Alongside people living with HIV the new guidelines also allow for a wide range of conditions that may have previously ruled people out of being able to serve. This includes people with a history of musculoskeletal injuries, including broken bones, and women who were rejected due to a history of endometriosis but who have now been successfully treated.

In the past the defence forces might have considered some orthodontic appliances, such as braces, as a reason to reject applicants. Those with a family history of glaucoma, or other mild eye conditions such as foreign bodies or corneal scarring would have also been looked over.

Skin conditions such as acne, dermatitis and psoriasis, a history of a pilonidal sinus, people with treatable vitamin deficiencies and people who had been treated for infectious diseases would have also been knocked back.

In the past applicants with many conditions would have been rejected outright, now a more individual approach is being taken.

“Candidates will undergo a review by an ADF Careers Medical Officer during the recruitment process, and they will be assessed individually as to their suitability to serve from a functional and occupational perspective, rather than being rejected outright on the basis of a diagnosis.” an ADF spokesperson told OUTinPerth.
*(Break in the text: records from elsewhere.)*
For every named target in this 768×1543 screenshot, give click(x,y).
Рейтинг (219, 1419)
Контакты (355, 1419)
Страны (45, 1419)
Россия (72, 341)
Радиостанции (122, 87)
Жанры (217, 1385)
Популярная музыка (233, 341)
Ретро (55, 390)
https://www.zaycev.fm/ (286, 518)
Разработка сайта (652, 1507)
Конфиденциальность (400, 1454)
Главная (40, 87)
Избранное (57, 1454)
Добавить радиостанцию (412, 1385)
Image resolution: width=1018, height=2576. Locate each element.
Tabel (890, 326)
The reforms have been welcomed by the HIV/AIDS Legal Centre, and the National Association of People Living with HIV Australia (PLWHA) who say the decision sees the removal of one of the last employment barriers against people with HIV in Australia.

The law which allowed the ADF to be exempt from standard anti-discrimination legislation had been unsuccessfully challenged in court several times.
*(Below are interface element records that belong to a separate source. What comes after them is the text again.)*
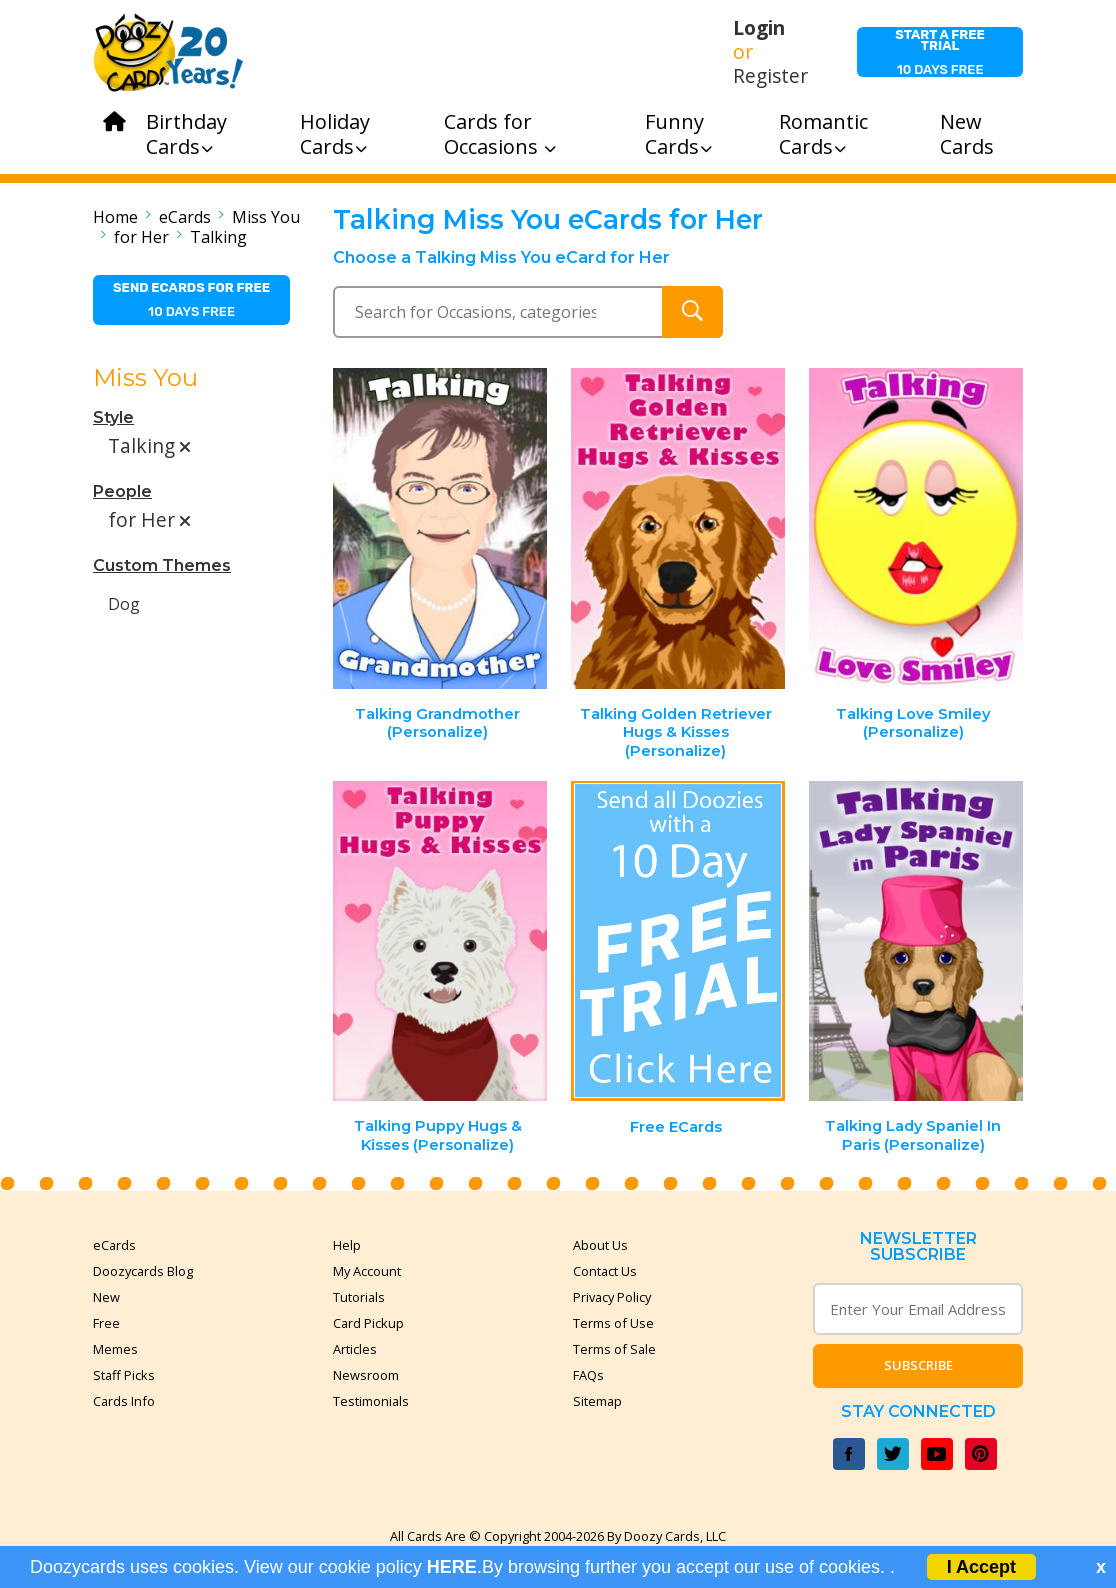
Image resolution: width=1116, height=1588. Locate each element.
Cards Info (124, 1401)
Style (113, 417)
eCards (185, 217)
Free (106, 1323)
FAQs (588, 1375)
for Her (141, 237)
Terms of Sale (614, 1349)
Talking (218, 237)
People (122, 491)
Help (347, 1245)
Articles (355, 1349)
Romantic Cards (823, 134)
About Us (600, 1245)
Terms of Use (613, 1323)
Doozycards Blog (143, 1271)
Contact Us (605, 1271)
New (106, 1297)
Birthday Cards (186, 134)
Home (115, 217)
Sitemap (597, 1401)
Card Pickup (368, 1323)
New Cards (967, 134)
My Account (367, 1271)
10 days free (940, 52)
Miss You (266, 217)
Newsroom (366, 1375)
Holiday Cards (335, 134)
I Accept (981, 1567)
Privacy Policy (612, 1297)
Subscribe (918, 1365)
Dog (124, 604)
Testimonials (371, 1401)
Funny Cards (678, 134)
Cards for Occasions (500, 134)
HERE (452, 1567)
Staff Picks (124, 1375)
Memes (115, 1349)
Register (770, 76)
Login (759, 28)
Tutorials (359, 1297)
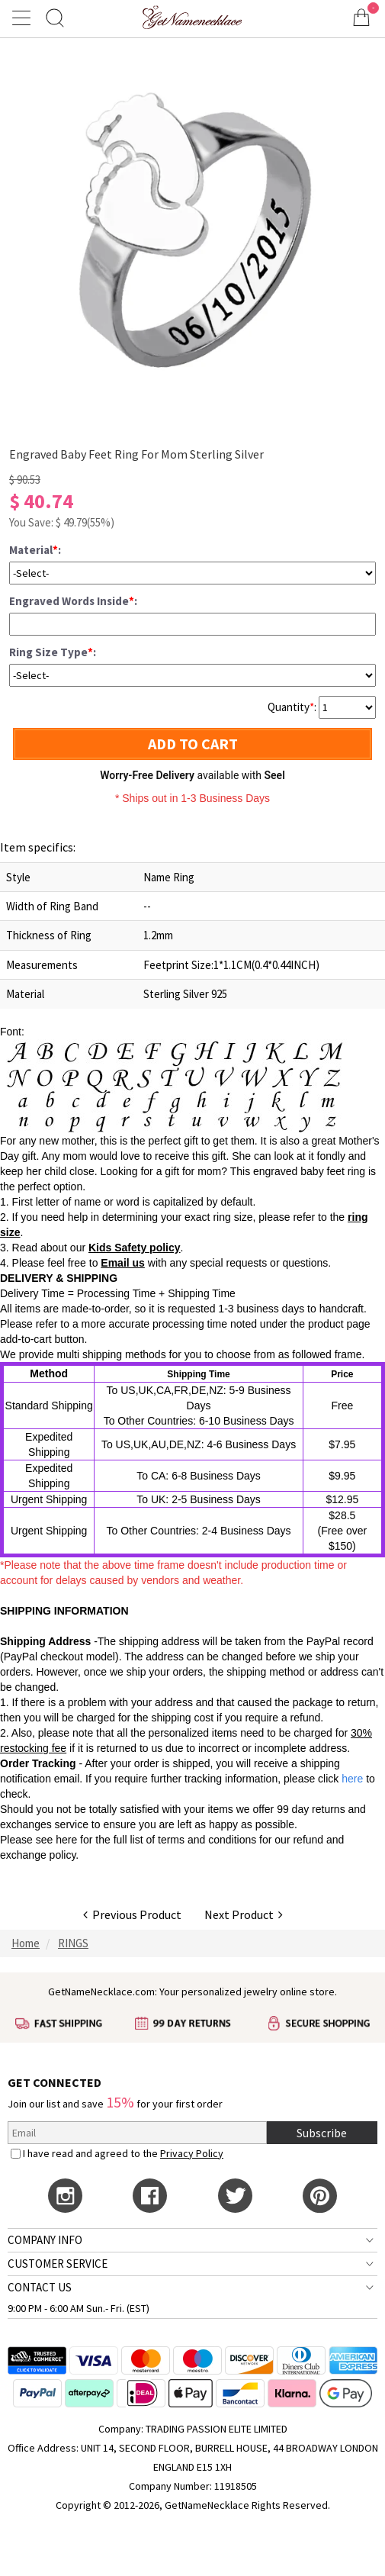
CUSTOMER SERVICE (57, 2263)
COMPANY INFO (45, 2240)
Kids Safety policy (134, 1247)
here (66, 1840)
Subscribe (322, 2132)
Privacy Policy (191, 2153)
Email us (123, 1263)
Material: (35, 550)
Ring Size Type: (52, 652)
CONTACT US (40, 2287)
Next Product (243, 1914)
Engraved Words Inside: (73, 601)
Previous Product (132, 1914)
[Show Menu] (23, 17)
In a statement HALC and PLWHA said they are incredibly proud of the Australian Government’s clear commitment to ensuring equality for all PLHIV and look forward to the breakdown of further human rights barriers for PLHIV in the near term.

The change in policy comes as the defence forces struggle to attract enough new recruits to their ranks. They’ve just launched a new recruitment website which they say will allow potential candidates more opportunity to for deeper and more extensive job role exploration.
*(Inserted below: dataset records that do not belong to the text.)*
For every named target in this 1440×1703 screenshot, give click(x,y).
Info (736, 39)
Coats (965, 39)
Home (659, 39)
Speaking recently to advertising website Mumbrella, Jan Wiltshire, Commodore Royal Australian Navy and Director General DFR, said they had ambitious targets to achieve.

“The Australian Defence Force has ambitious recruitment targets to achieve by 2030 and this requires a bold and candidate-first approach to acquisition marketing. The new ADF Careers website represents a key milestone in the evolution of Defence Force Recruiting’s offering.”

Last month it was revealed the ADF is currently facing a short fall of around 4,400 workers, leading to the government bringing in some significant changes to the requirements for entry.

From July New Zealanders who have been living in Australia, but are not Australian citizens, will be able to apply to serve in Australia’s defence forces, as long as they have not been a member of another country’s military in the previous two-year period.

From January 2025 British, United Kingdom and US citizens who pass security checks and meet the same criteria will also be able to apply for employment in the Australian forces. Those accepted would be expected to apply for Australian citizenship after 90 days.